Photo : La Presse canadienne (photo) Jacques Boissinot
Jean Charest
Québec — Après avoir indiqué hier matin qu'ils étudieraient les propositions de commission d'enquête «mixte» du patron de l'Unité anticollusion Jacques Duchesneau, Jean Charest et ses ministres ont refusé hier de dire jusqu'à quand ils se donnaient pour trancher.
«On ne s'est pas fixé de délai. On va prendre le temps nécessaire pour étudier sérieusement ses propositions», a précisé l'attaché de presse du premier ministre, Hugo D'Amours, hier soir. Chose certaine, le gouvernement n'entend pas conclure avant le départ du premier ministre pour une longue mission de neuf jours en Europe, où il séjournera à Paris du 3 au 6 octobre puis à Barcelone et à Madrid, du 7 au 11 octobre. Cela lui fera rater une semaine de travaux parlementaires, ceux-ci faisant toutefois relâche la semaine du 10. «Faut voir notre capacité d'absorption», a noté le ministre des Affaires intergouvernementales canadiennes, Yvon Vallières, soulignant que M. Duchesneau en avait dit beaucoup mardi. «Faut prendre quand même le temps dont on a besoin pour analyser ça avec le maximum d'intérêt. Faut pas aller trop vite, faut pas aller trop lentement», a-t-il ajouté, sibyllin, à la sortie du Conseil des ministres. Un après l'autre, les ministres qui ont accepté de parler aux journalistes ont repris les trois principes au prisme desquels M. Charest a dit qu'il fallait analyser la Solution Duchesneau. «Le premier, c'est [...] de faire en sorte qu'on ne doit pas interférer dans les enquêtes en cours et qu'on doit plutôt alimenter la preuve qui est accumulée. Deuxièmement [...] nous devons faire en sorte que les gens soient amenés devant les tribunaux. Et, troisièmement, Monsieur le Président, il faut protéger les victimes. Voilà des principes qui vont nous guider», avait exposé M. Charest à la période de questions en matinée.
La chef péquiste, Pauline Marois, venait de lui dire que selon elle, les derniers arguments du gouvernement contre une commission d'enquête publique venaient de «voler en éclat». M. Duchesneau «a confirmé que les éléments énoncés dans son rapport étaient des faits et non des allégations, ce que le premier ministre et le gouvernement ont toujours refusé d'entendre».
M. Charest a admis du bout des lèvres que le témoignage de M. Duchesnau avait été pour lui «effectivement troublant», manifestant toutefois un certain agacement à l'égard de l'ex-chef de police, qui s'est permis à ses yeux «beaucoup de commentaires». Le premier ministre a même insisté sur le «flou dans les idées» de solution que le patron de l'UAC a présentées: «M. Duchesneau, hier soir, disait lui-même qu'il y avait des affaires qui n'étaient pas claires», a-t-il soutenu. Malgré tout, «le gouvernement va étudier [...] ces idées-là qu'il a exprimées hier», s'est-il borné à dire.

_CONSIGNE:_ D'après le texte présenté, pourquoi Pauline Marois juge-t-elle que les derniers arguments du gouvernement contre une commission d'enquête publique ont « voler en éclat » ? Répondez en une à trois phrases. Appuyez-vous uniquement sur le texte présenté.

_ENREGISTREMENTS FOURNIS:_
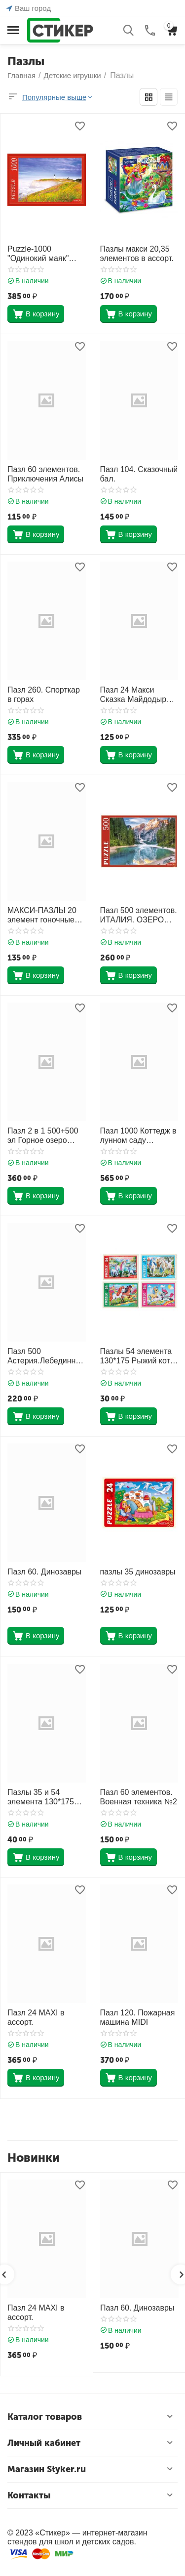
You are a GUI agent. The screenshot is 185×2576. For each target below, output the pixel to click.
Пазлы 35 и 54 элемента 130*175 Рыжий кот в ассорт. (43, 1797)
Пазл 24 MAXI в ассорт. (35, 2017)
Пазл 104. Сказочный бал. (139, 474)
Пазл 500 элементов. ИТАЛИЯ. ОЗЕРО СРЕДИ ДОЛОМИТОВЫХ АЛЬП (138, 915)
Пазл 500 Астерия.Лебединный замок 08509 (44, 1356)
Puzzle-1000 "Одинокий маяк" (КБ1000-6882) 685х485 (38, 254)
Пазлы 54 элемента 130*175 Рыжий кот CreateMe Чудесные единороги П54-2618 (137, 1356)
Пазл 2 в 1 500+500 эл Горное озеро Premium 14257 (42, 1136)
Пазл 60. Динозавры (44, 1572)
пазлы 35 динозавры (138, 1572)
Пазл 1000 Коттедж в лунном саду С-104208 (138, 1136)
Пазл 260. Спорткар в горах (43, 694)
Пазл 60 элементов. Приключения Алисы (45, 474)
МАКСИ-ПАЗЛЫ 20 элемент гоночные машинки (41, 915)
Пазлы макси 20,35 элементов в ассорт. (137, 253)
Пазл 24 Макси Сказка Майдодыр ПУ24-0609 (133, 695)
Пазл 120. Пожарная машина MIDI (137, 2017)
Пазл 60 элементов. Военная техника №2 (138, 1797)
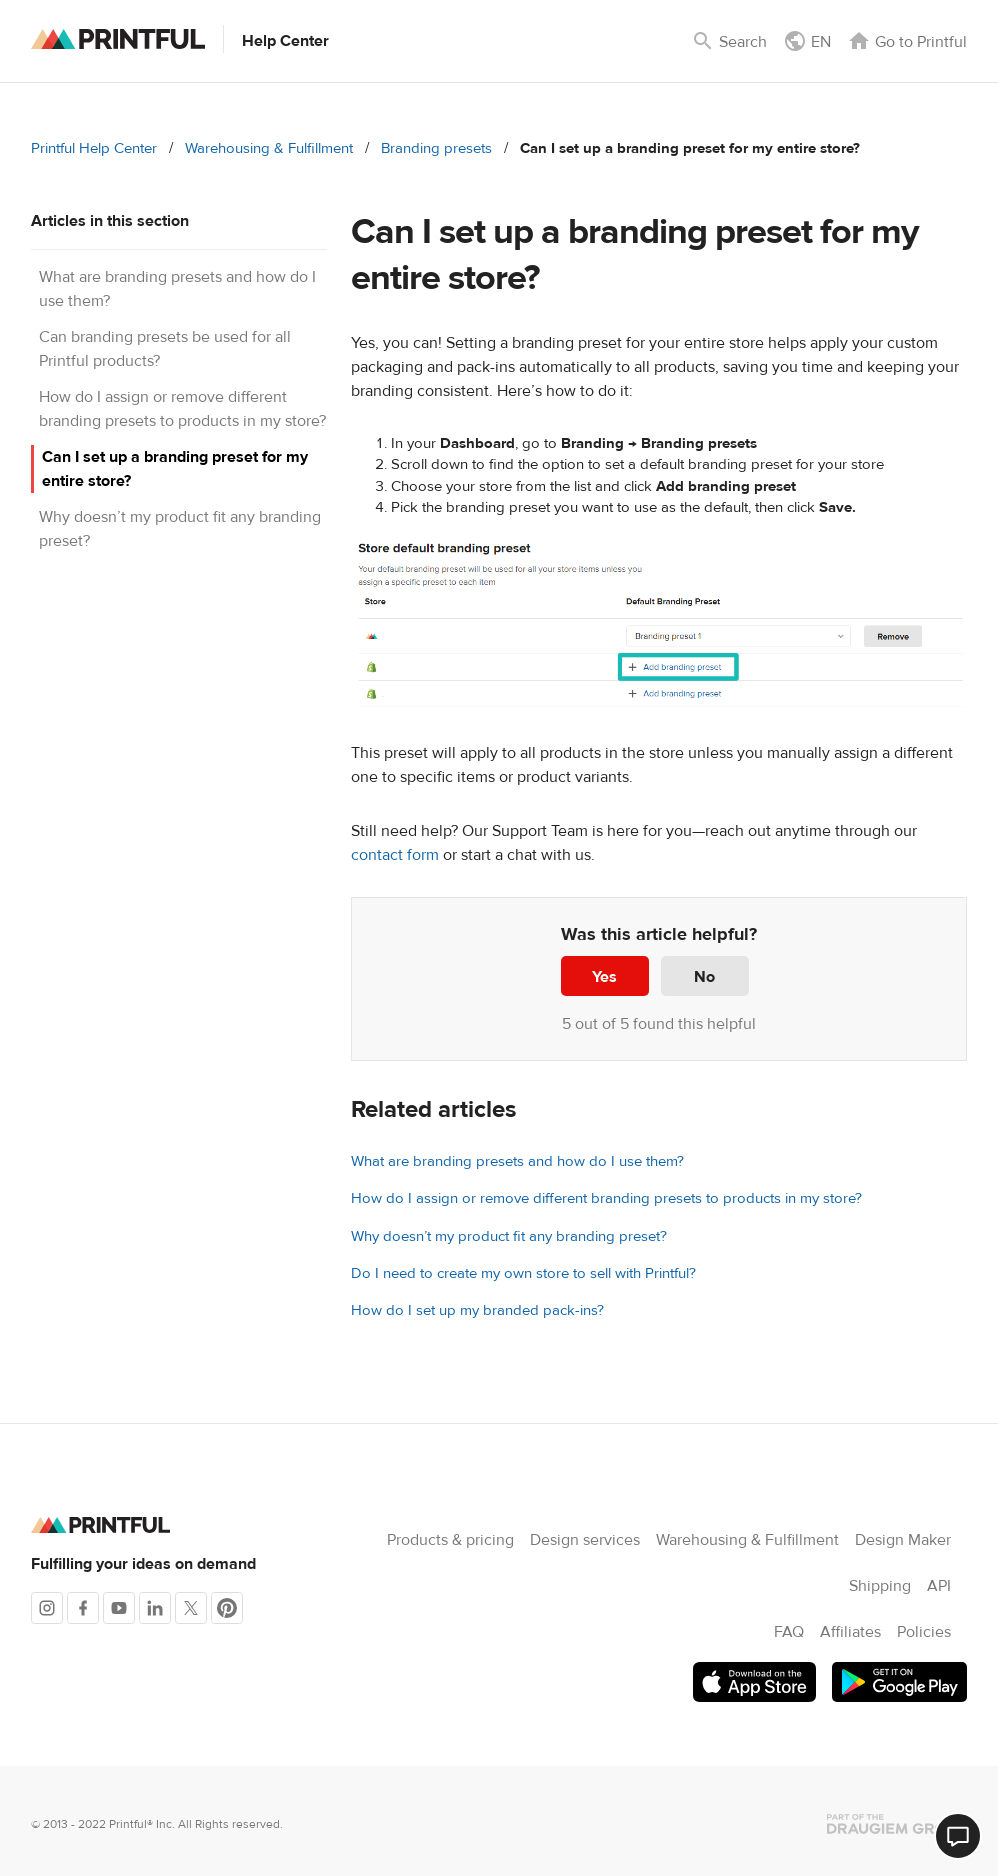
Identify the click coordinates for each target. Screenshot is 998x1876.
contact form (395, 855)
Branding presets (436, 148)
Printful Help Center (94, 148)
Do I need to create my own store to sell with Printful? (523, 1273)
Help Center (285, 41)
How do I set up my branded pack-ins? (477, 1310)
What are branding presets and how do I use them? (517, 1161)
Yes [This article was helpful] (604, 977)
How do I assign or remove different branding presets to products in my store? (606, 1198)
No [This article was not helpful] (704, 977)
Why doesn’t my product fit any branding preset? (509, 1236)
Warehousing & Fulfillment (269, 148)
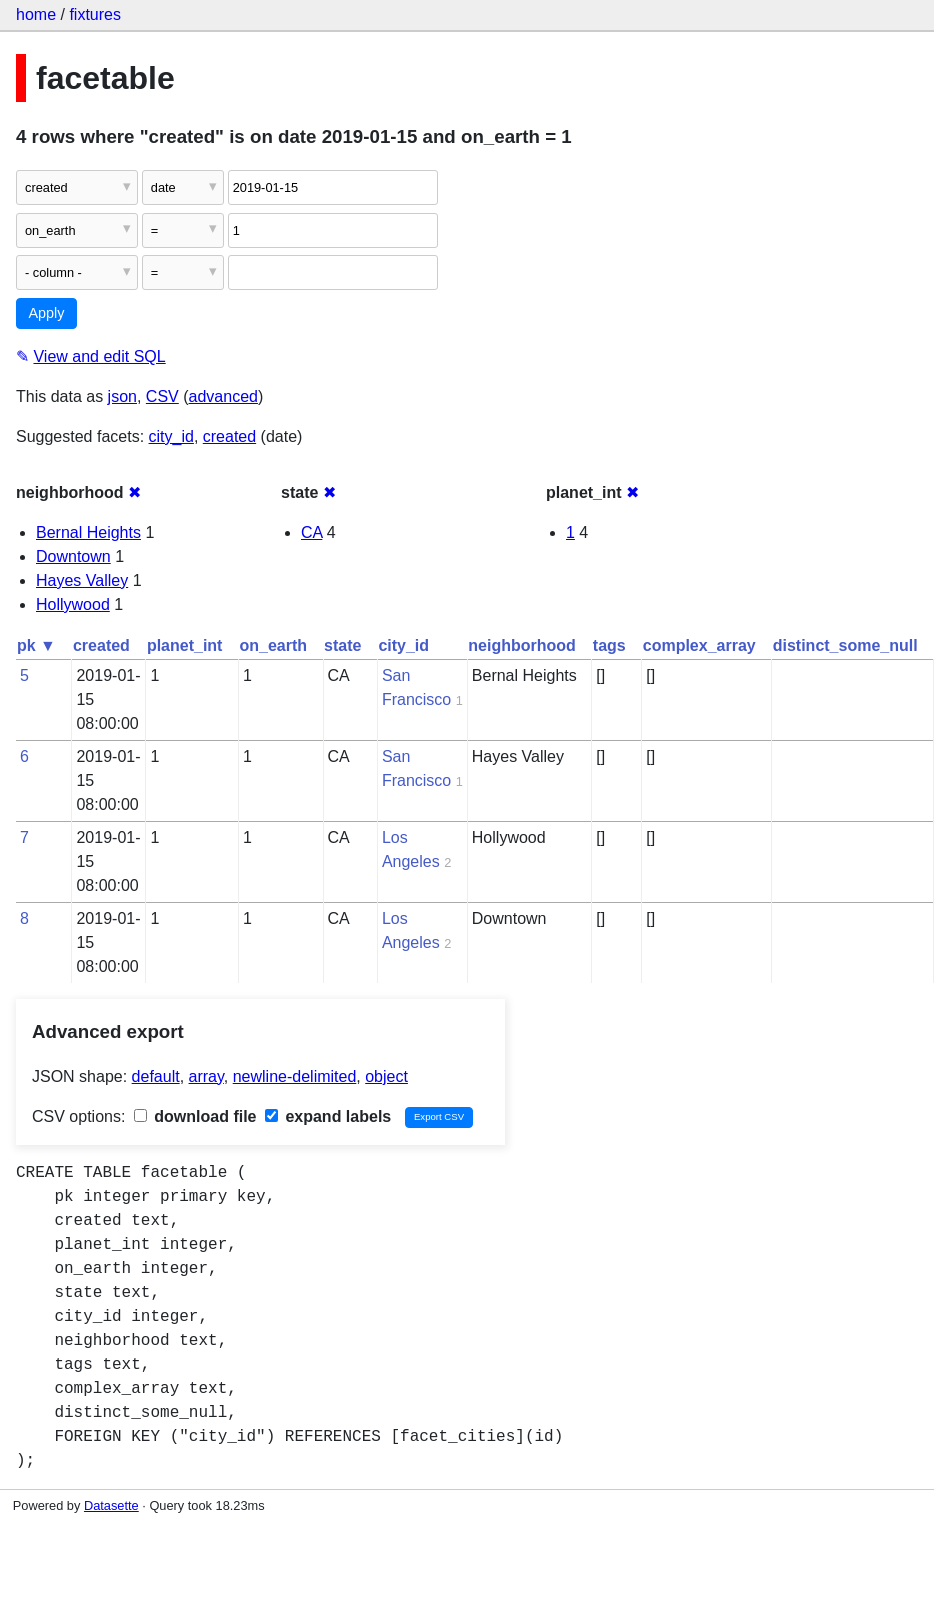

_CORRIGÉ:_ Selon elle, M. Duchesneau a confirmé que les éléments énoncés dans son rapport étaient des faits et non des allégations. Or le premier ministre et le gouvernement ont toujours refusé de l'entendre.